## Task objective
Copy out every line from the one containing "1074x604 pixels. Task: Click" down to the one containing "Action: pos(227,1001)", both included, and offset each coordinate in the answers by adding 102 to it. Leave everything else in those entries as it is.

## Information provided
--
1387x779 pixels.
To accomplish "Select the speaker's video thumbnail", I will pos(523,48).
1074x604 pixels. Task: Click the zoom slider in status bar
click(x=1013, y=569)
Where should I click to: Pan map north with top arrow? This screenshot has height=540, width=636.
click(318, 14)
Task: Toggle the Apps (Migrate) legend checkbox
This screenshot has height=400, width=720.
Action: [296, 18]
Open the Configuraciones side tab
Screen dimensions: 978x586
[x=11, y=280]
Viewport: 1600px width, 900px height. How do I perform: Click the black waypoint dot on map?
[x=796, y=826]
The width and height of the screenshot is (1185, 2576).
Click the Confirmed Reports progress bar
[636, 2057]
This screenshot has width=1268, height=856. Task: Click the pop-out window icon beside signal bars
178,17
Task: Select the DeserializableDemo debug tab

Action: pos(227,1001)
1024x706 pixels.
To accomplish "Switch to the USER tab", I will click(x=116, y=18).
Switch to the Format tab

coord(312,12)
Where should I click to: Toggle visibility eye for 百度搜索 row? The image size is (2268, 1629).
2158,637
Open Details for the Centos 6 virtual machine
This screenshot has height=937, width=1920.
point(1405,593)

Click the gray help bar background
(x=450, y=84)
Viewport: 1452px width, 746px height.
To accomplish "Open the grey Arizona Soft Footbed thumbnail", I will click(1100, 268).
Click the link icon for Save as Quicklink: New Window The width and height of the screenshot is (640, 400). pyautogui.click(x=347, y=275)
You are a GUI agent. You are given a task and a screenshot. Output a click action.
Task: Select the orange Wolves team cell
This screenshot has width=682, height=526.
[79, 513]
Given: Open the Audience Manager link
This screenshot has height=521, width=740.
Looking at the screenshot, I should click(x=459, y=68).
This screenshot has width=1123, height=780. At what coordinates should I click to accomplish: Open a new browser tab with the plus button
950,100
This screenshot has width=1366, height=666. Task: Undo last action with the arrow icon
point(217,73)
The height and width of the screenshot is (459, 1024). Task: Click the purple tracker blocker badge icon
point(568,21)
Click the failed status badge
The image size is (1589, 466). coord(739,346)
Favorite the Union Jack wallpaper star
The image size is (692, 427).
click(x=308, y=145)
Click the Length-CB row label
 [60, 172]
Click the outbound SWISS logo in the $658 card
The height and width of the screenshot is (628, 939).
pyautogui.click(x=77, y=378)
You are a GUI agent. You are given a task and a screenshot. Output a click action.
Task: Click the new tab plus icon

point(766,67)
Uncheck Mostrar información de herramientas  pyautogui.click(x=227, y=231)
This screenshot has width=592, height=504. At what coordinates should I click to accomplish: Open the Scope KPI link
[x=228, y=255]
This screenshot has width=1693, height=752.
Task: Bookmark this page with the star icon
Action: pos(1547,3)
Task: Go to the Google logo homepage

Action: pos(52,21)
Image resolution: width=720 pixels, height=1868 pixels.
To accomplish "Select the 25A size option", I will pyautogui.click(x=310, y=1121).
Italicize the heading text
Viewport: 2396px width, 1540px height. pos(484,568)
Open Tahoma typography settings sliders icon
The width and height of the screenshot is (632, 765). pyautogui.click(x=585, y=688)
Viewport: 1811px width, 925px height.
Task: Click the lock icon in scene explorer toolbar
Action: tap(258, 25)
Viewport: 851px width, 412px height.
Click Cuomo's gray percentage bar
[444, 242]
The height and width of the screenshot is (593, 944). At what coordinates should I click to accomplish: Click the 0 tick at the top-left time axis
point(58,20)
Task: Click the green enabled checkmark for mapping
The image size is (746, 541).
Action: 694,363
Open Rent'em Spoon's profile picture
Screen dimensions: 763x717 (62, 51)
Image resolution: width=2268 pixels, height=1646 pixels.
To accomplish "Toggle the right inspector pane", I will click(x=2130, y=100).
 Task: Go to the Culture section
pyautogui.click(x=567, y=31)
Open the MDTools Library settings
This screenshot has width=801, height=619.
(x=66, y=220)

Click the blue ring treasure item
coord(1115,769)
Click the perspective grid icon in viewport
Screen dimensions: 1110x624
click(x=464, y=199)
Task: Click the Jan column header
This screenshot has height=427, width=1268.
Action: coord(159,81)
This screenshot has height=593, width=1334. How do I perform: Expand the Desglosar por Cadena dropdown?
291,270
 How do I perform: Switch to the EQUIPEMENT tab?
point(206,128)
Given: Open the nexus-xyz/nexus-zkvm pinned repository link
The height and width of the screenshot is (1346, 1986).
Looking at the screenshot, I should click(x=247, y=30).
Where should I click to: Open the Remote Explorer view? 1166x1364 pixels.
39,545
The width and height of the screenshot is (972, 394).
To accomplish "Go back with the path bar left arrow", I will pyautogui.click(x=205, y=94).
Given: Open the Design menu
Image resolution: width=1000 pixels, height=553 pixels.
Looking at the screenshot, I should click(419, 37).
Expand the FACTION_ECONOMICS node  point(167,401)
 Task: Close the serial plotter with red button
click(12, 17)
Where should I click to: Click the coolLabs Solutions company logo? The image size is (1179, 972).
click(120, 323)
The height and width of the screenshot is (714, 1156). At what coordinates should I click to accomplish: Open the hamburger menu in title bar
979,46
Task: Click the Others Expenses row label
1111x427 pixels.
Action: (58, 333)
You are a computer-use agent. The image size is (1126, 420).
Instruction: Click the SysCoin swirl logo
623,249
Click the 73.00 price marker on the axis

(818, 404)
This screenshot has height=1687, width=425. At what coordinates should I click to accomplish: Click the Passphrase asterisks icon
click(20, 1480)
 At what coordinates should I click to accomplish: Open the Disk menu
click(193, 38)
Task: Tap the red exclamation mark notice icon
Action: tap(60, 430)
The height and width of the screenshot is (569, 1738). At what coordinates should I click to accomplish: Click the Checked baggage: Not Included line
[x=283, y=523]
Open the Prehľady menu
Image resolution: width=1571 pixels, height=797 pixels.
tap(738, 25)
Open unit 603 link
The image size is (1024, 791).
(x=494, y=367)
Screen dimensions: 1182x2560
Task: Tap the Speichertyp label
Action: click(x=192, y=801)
--
## Complete output
1074x604 pixels. Task: Click the zoom slider in status bar
click(x=1115, y=671)
Where should I click to: Pan map north with top arrow? This screenshot has height=540, width=636.
click(420, 116)
Task: Toggle the Apps (Migrate) legend checkbox
This screenshot has height=400, width=720.
Action: [398, 120]
Open the Configuraciones side tab
Screen dimensions: 978x586
[x=113, y=382]
Viewport: 1600px width, 900px height. How do I perform: Click the black waypoint dot on map?
[x=898, y=928]
The width and height of the screenshot is (1185, 2576).
Click the Confirmed Reports progress bar
[738, 2159]
This screenshot has width=1268, height=856. Task: Click the pop-out window icon beside signal bars
280,119
Task: Select the DeserializableDemo debug tab

Action: pos(329,1103)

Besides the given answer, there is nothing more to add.